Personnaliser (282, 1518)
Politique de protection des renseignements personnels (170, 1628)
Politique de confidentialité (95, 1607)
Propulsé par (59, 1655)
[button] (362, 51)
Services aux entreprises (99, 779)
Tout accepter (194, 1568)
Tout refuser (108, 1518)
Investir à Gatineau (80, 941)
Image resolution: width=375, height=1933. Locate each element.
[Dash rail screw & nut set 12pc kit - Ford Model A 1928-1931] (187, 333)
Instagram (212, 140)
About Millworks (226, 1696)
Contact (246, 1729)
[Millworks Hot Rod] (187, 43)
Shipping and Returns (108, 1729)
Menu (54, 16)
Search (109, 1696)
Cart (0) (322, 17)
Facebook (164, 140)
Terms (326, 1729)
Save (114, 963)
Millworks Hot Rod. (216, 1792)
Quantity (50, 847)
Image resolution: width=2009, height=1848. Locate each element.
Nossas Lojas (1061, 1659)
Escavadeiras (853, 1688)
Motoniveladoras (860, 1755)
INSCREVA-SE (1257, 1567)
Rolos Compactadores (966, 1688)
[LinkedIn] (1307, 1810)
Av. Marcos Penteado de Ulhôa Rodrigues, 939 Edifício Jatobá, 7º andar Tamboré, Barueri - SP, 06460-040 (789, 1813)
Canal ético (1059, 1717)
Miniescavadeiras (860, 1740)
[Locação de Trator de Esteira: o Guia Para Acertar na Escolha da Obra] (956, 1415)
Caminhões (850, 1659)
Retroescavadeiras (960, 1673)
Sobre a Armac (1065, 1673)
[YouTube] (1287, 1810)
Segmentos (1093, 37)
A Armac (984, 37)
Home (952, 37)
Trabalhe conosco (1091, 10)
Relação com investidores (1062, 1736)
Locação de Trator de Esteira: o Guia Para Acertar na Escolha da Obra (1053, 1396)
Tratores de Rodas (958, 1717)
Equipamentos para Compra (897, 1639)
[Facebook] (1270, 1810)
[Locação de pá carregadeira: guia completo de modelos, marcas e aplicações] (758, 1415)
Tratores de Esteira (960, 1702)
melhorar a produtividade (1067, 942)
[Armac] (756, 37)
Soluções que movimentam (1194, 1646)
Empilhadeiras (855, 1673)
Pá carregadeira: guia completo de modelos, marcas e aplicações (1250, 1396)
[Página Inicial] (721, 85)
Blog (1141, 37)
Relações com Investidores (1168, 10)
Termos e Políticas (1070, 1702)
-----
**EXERCISE BRIEF:** Nothing beyond the lines from the start of the entries through the line with "Investir à Gatineau (80, 941)" should appear. Repeat those lines exactly, both ends included.

**TASK SOLUTION:**
Personnaliser (282, 1518)
Politique de protection des renseignements personnels (170, 1628)
Politique de confidentialité (95, 1607)
Propulsé par (59, 1655)
[button] (362, 51)
Services aux entreprises (99, 779)
Tout accepter (194, 1568)
Tout refuser (108, 1518)
Investir à Gatineau (80, 941)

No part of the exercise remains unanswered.